* **Work instruction**: Take the entries that follow and write each one out exactly.

* **Exercise inputs**:
━━━━━━━━━━━━━━━━

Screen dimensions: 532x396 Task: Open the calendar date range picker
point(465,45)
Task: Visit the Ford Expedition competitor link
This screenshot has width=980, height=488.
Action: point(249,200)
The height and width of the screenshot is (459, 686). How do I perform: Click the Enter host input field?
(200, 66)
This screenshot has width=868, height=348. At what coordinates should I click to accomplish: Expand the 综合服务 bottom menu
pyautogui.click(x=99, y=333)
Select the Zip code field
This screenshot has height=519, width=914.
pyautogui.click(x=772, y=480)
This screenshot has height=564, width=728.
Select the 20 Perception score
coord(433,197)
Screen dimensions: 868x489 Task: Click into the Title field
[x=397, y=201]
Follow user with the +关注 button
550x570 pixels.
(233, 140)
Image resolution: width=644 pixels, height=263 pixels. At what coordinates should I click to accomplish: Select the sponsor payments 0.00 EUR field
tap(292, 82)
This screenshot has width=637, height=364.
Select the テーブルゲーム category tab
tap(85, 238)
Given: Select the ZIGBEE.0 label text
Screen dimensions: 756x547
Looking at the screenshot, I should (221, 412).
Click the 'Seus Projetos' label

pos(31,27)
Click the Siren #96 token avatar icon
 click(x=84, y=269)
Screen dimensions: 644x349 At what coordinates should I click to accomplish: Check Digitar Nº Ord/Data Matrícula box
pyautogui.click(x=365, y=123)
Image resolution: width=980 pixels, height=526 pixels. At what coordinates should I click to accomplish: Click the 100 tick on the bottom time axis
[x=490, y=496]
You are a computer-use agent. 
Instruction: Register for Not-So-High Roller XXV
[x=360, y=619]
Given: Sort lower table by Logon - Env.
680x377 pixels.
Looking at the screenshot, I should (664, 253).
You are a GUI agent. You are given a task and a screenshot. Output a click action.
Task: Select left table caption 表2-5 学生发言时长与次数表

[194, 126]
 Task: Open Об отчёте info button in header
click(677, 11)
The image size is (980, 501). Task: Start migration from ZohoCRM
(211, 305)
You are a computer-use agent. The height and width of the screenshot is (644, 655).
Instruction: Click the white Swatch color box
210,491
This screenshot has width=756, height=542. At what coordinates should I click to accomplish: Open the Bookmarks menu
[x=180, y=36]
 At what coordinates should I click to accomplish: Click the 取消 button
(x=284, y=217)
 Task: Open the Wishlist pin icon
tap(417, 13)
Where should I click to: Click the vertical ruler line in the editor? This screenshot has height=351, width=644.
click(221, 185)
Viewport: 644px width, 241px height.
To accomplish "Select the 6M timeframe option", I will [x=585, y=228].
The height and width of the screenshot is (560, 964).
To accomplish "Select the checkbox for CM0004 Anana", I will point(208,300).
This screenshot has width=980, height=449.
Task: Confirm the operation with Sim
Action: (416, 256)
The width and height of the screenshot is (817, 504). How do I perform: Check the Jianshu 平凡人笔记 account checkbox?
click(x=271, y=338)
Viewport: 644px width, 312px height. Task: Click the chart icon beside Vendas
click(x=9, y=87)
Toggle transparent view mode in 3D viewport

━━━━━━━━━━━━━━━━

* **The answer**:
Screen dimensions: 532x396 Task: Open the calendar date range picker
point(465,45)
Task: Visit the Ford Expedition competitor link
This screenshot has width=980, height=488.
Action: point(249,200)
The height and width of the screenshot is (459, 686). How do I perform: Click the Enter host input field?
(200, 66)
This screenshot has width=868, height=348. At what coordinates should I click to accomplish: Expand the 综合服务 bottom menu
pyautogui.click(x=99, y=333)
Select the Zip code field
This screenshot has height=519, width=914.
pyautogui.click(x=772, y=480)
This screenshot has height=564, width=728.
Select the 20 Perception score
coord(433,197)
Screen dimensions: 868x489 Task: Click into the Title field
[x=397, y=201]
Follow user with the +关注 button
550x570 pixels.
(233, 140)
Image resolution: width=644 pixels, height=263 pixels. At what coordinates should I click to accomplish: Select the sponsor payments 0.00 EUR field
tap(292, 82)
This screenshot has width=637, height=364.
Select the テーブルゲーム category tab
tap(85, 238)
Given: Select the ZIGBEE.0 label text
Screen dimensions: 756x547
Looking at the screenshot, I should (221, 412).
Click the 'Seus Projetos' label

pos(31,27)
Click the Siren #96 token avatar icon
 click(x=84, y=269)
Screen dimensions: 644x349 At what coordinates should I click to accomplish: Check Digitar Nº Ord/Data Matrícula box
pyautogui.click(x=365, y=123)
Image resolution: width=980 pixels, height=526 pixels. At what coordinates should I click to accomplish: Click the 100 tick on the bottom time axis
[x=490, y=496]
You are a computer-use agent. 
Instruction: Register for Not-So-High Roller XXV
[x=360, y=619]
Given: Sort lower table by Logon - Env.
680x377 pixels.
Looking at the screenshot, I should (664, 253).
You are a GUI agent. You are given a task and a screenshot. Output a click action.
Task: Select left table caption 表2-5 学生发言时长与次数表

[194, 126]
 Task: Open Об отчёте info button in header
click(677, 11)
The image size is (980, 501). Task: Start migration from ZohoCRM
(211, 305)
You are a computer-use agent. The height and width of the screenshot is (644, 655).
Instruction: Click the white Swatch color box
210,491
This screenshot has width=756, height=542. At what coordinates should I click to accomplish: Open the Bookmarks menu
[x=180, y=36]
 At what coordinates should I click to accomplish: Click the 取消 button
(x=284, y=217)
 Task: Open the Wishlist pin icon
tap(417, 13)
Where should I click to: Click the vertical ruler line in the editor? This screenshot has height=351, width=644.
click(221, 185)
Viewport: 644px width, 241px height.
To accomplish "Select the 6M timeframe option", I will [x=585, y=228].
The height and width of the screenshot is (560, 964).
To accomplish "Select the checkbox for CM0004 Anana", I will point(208,300).
This screenshot has width=980, height=449.
Task: Confirm the operation with Sim
Action: (416, 256)
The width and height of the screenshot is (817, 504). How do I perform: Check the Jianshu 平凡人笔记 account checkbox?
click(x=271, y=338)
Viewport: 644px width, 312px height. Task: Click the chart icon beside Vendas
click(x=9, y=87)
Toggle transparent view mode in 3D viewport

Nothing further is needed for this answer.